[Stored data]
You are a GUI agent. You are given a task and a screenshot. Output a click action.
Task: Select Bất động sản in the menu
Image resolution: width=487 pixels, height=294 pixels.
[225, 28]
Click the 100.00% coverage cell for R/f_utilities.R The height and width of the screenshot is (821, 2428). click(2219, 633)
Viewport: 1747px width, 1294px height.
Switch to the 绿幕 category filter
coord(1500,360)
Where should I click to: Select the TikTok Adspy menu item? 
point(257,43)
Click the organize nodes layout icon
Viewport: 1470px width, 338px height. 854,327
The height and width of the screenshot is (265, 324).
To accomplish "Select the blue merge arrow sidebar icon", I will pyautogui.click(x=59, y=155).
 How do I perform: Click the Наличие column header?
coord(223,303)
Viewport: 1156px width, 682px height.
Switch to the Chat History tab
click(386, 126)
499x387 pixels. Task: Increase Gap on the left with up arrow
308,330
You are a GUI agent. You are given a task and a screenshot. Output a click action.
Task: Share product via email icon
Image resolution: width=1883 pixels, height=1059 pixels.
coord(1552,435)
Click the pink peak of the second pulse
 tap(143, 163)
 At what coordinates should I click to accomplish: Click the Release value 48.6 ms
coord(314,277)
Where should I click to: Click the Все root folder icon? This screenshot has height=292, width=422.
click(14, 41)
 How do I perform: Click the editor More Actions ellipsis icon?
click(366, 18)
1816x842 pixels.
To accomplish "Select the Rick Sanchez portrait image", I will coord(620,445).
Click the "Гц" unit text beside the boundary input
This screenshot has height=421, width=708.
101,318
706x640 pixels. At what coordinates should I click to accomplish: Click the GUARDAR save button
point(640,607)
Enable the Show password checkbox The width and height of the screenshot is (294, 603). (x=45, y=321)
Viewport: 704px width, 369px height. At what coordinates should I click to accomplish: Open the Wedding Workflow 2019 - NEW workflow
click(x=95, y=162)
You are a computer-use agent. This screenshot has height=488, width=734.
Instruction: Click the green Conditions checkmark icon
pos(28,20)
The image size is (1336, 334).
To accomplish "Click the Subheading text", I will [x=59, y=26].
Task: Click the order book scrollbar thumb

▶ **Work instructions**
An exact copy of every entry is what's needed, so retype them all.

▶ **Answer box**
You are a GUI agent. You are given a task and a screenshot. Output a click action.
Task: Select Bất động sản in the menu
Image resolution: width=487 pixels, height=294 pixels.
[225, 28]
Click the 100.00% coverage cell for R/f_utilities.R The height and width of the screenshot is (821, 2428). click(2219, 633)
Viewport: 1747px width, 1294px height.
Switch to the 绿幕 category filter
coord(1500,360)
Where should I click to: Select the TikTok Adspy menu item? 
point(257,43)
Click the organize nodes layout icon
Viewport: 1470px width, 338px height. 854,327
The height and width of the screenshot is (265, 324).
To accomplish "Select the blue merge arrow sidebar icon", I will pyautogui.click(x=59, y=155).
 How do I perform: Click the Наличие column header?
coord(223,303)
Viewport: 1156px width, 682px height.
Switch to the Chat History tab
click(386, 126)
499x387 pixels. Task: Increase Gap on the left with up arrow
308,330
You are a GUI agent. You are given a task and a screenshot. Output a click action.
Task: Share product via email icon
Image resolution: width=1883 pixels, height=1059 pixels.
coord(1552,435)
Click the pink peak of the second pulse
 tap(143, 163)
 At what coordinates should I click to accomplish: Click the Release value 48.6 ms
coord(314,277)
Where should I click to: Click the Все root folder icon? This screenshot has height=292, width=422.
click(14, 41)
 How do I perform: Click the editor More Actions ellipsis icon?
click(366, 18)
1816x842 pixels.
To accomplish "Select the Rick Sanchez portrait image", I will coord(620,445).
Click the "Гц" unit text beside the boundary input
This screenshot has height=421, width=708.
101,318
706x640 pixels. At what coordinates should I click to accomplish: Click the GUARDAR save button
point(640,607)
Enable the Show password checkbox The width and height of the screenshot is (294, 603). (x=45, y=321)
Viewport: 704px width, 369px height. At what coordinates should I click to accomplish: Open the Wedding Workflow 2019 - NEW workflow
click(x=95, y=162)
You are a computer-use agent. This screenshot has height=488, width=734.
Instruction: Click the green Conditions checkmark icon
pos(28,20)
The image size is (1336, 334).
To accomplish "Click the Subheading text", I will [x=59, y=26].
Task: Click the order book scrollbar thumb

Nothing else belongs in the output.